The period extending from 1933 to 1965 — the New Deal and the Great Society — was a historical aberration from that long tradition, animated by the unique crises of the Great Depression and World War II, and the social cohesion that flowed from them for another full generation. Ronald Reagan merely picked up where Calvin Coolidge and Herbert Hoover left off.

And, your current difficulties obtaining real wage increases, widely dispersed and increased wealth, advanced education for your families, health care for your child with a serious genetic disease or handicap of accident… your stagnant standard of living is the result of collectively choosing to revert back to the outdated path of the eighteenth century. Enjoying it? The Chinese are certainly enjoying our folly!

Reagan’s view of government as the problem is increasingly at odds with a nation whose system of health care relies on large for-profit entities designed to make money rather than improve health; whose economy is dependent on global capital and on global corporations and financial institutions with no particular loyalty to America; and much of whose fuel comes from unstable and dangerous areas of the world. Under these conditions, government is the only entity that can look out for our interests.

We will not return to the New Deal or the Great Society, but nor will we continue to wallow in the increasingly obsolete Reagan view that we don’t need a strong and competent government. ObamaCare actually confirms our hope that we can have both strength and competence in Washington. It is an audacious hope, but we have no choice. We are too poor nationally at this point.

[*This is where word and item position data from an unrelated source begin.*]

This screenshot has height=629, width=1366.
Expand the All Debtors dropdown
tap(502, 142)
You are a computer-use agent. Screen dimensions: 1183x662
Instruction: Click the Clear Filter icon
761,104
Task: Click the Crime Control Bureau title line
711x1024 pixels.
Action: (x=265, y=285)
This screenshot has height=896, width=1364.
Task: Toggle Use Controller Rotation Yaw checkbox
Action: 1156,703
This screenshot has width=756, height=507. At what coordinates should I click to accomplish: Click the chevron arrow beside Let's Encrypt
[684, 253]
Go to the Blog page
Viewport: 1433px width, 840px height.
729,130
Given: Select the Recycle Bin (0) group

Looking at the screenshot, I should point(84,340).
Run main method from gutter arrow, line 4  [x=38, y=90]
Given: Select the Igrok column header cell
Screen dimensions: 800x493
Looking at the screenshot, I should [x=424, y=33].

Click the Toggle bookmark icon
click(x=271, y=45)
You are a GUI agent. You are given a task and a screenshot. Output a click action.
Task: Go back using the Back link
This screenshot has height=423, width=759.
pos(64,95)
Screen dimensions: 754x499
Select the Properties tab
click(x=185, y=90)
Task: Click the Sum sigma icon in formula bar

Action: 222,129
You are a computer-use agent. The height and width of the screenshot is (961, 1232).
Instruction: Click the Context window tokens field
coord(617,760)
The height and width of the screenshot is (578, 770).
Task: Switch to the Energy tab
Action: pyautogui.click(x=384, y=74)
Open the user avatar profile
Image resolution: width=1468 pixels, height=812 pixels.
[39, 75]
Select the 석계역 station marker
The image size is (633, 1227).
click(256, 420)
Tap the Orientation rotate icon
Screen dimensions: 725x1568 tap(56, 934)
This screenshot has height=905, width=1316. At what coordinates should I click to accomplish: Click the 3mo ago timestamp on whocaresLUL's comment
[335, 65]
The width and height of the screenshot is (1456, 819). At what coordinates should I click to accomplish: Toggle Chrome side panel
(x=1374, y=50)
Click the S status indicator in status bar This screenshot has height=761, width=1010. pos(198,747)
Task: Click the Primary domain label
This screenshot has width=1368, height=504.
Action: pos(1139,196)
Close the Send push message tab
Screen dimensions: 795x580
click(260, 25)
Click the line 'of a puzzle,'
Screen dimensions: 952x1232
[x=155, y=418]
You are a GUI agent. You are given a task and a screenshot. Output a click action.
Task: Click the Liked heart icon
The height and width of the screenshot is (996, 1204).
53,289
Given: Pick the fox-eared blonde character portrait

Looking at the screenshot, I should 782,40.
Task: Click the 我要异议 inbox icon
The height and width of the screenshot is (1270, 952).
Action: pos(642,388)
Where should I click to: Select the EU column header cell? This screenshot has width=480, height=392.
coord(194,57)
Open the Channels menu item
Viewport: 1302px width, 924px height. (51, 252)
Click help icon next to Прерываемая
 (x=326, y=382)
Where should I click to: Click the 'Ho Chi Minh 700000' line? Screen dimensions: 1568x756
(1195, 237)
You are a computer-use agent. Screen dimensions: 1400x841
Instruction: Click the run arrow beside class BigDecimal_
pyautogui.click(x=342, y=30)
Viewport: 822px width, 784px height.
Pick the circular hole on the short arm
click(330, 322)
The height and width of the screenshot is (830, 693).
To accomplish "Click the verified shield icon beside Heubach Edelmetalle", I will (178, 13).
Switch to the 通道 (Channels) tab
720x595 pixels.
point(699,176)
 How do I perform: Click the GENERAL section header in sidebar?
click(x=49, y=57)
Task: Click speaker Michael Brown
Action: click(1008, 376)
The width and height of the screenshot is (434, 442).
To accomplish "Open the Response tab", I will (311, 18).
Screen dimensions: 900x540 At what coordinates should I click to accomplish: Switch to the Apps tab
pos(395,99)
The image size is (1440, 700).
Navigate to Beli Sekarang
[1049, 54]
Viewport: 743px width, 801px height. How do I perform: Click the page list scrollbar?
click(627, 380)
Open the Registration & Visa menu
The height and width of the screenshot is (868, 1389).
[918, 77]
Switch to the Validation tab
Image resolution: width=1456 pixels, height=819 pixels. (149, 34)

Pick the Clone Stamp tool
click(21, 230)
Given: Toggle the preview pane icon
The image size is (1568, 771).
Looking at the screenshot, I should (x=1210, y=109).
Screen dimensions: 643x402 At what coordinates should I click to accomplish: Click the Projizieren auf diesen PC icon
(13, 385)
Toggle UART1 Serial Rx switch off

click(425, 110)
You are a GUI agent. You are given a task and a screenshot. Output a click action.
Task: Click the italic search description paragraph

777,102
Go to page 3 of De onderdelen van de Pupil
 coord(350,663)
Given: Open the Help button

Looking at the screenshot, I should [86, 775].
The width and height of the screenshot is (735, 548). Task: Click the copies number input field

Already, the GOP’s early calls to repeal the bill look problematic. The insurance reforms in the bill are widely popular (not just with those who will benefit and receive coverage finally, but it is popular with most insurance companies and providers — over 50 million additional paying clients!), and even its tax increases (a large share of which hit the very wealthy… apologies of sorts to my friends that this hits, but good thing is that you can and will afford it) are tied to benefits that would flow to middle- or lower-middle income Americans.

In addition, most republicans concede a great deal when they say they would “replace” the plan and not simply return to the pre-reform status quo. Their slogan makes clear that all future arguments about health care will be premised on a more active government role. The debate will never be the same again.